Übertragungsfaktor: 1,6 mV/Pa) hörbar. Mit einem Netto-UVP von 595,00 Euro ist sie der teuerste Schallwandler im Feld, aber auch der feinsinnigste. Bislang galt das Sennheiser MD 441 als das sensibelste unter den Dynamikern. Mit der Primadonna aus Thüringen ist eine ernsthafte Konkurrenz entwickelt worden. Die beiden konkurrieren in der Champions League. Auch preislich, wobei das MD 300 doch ein wenig günstiger zu haben ist. Es ist schon erstaunlich, wie detailreich und natürlich ein dynamisches Mikro klingen kann. Dabei hat es den buttrigen Sound, der Künstlern schon bei der Aufnahme gefällig ins Ohr kriecht und dann noch zu besseren Leistungen anspornt. Es ist eben eine Primadonna, aber keine Diva.

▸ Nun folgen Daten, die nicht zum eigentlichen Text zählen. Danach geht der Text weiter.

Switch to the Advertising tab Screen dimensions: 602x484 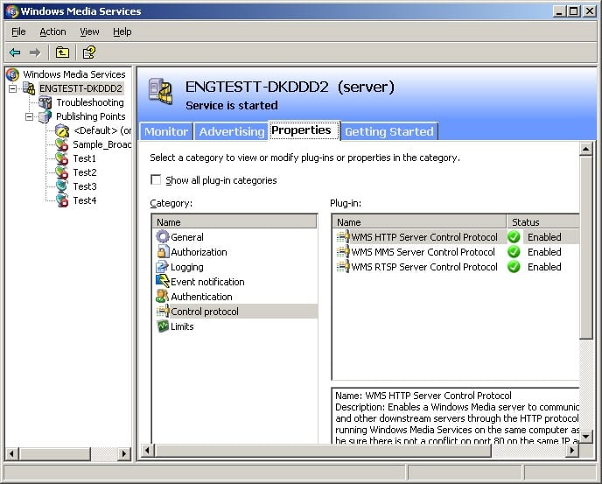point(231,131)
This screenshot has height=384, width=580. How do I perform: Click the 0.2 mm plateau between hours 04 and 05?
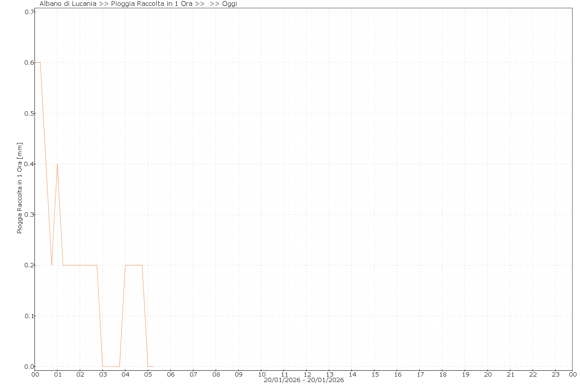[x=134, y=265]
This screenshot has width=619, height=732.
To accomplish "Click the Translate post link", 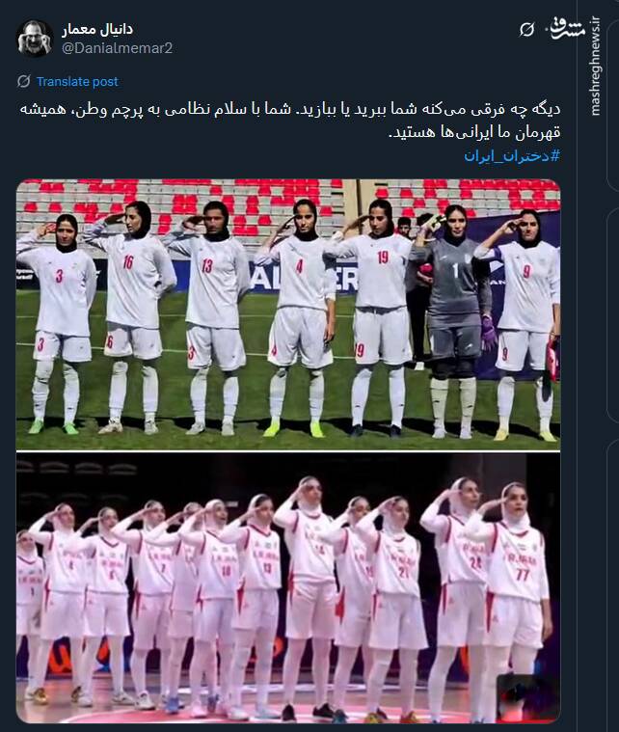I will (x=77, y=82).
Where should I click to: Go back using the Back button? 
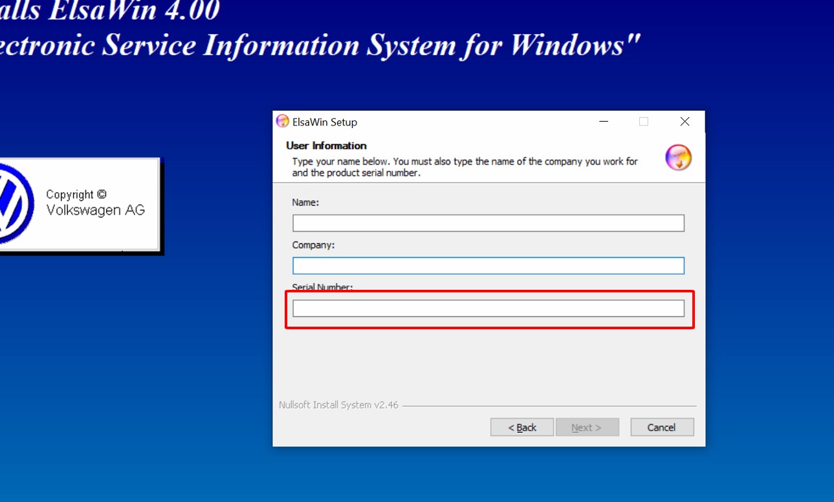[521, 427]
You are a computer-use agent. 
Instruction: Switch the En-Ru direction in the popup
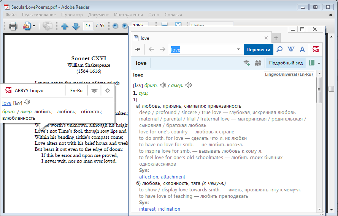[76, 91]
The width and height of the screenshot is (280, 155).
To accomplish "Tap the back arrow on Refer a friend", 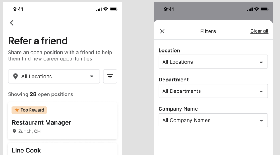I will coord(12,23).
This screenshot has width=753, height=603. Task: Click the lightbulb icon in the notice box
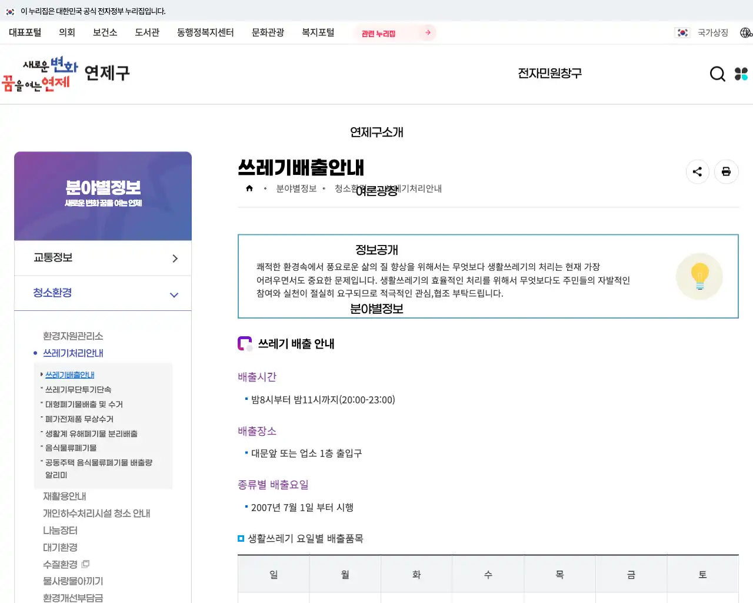point(699,276)
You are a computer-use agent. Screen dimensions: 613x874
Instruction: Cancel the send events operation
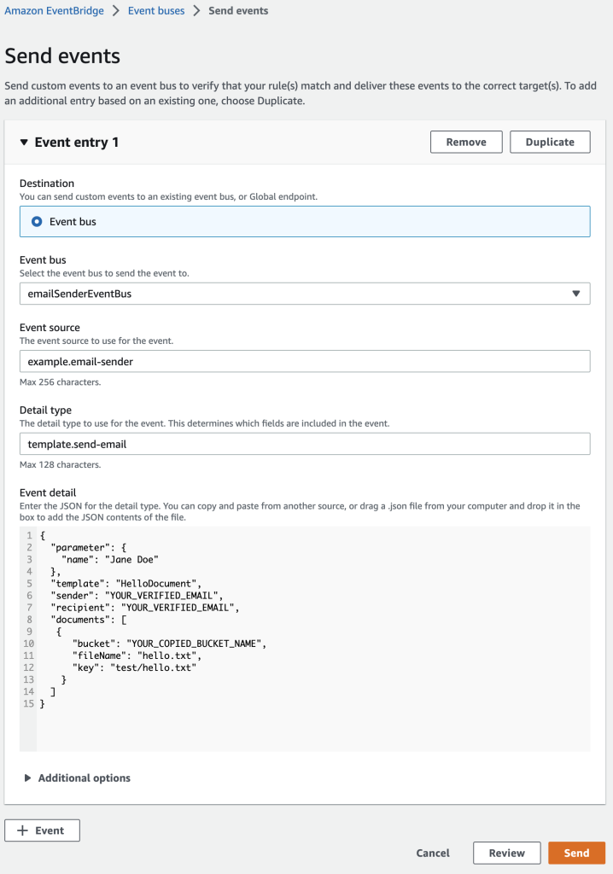(433, 852)
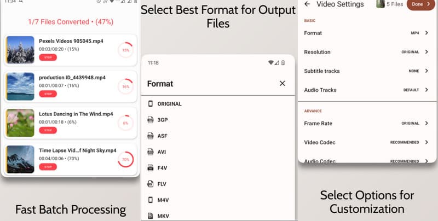This screenshot has height=221, width=438.
Task: Expand Audio Tracks default setting
Action: pyautogui.click(x=426, y=90)
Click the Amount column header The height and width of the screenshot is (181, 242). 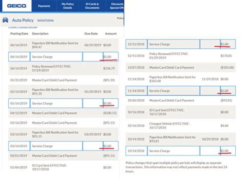(x=111, y=34)
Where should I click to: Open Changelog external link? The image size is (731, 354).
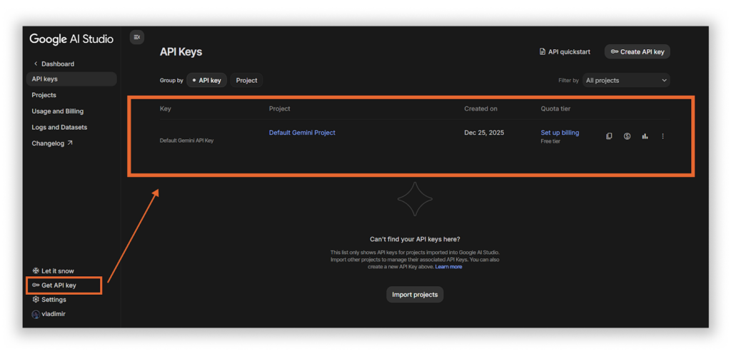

Soundbeispiel: Microtech Gefell MD 300 Gesang
Soundbeispiel: Microtech Gefell MD 300 Sprache
Fazit: Alle drei Kandidaten kann man getrost empfehlen. Robust und zuverlässig verrichten sie einen universellen Dienst nicht nur in Rundfunkstudios. Es sind gutmütige Kameraden auch für lange Aufnahmeschlachten zu Hause.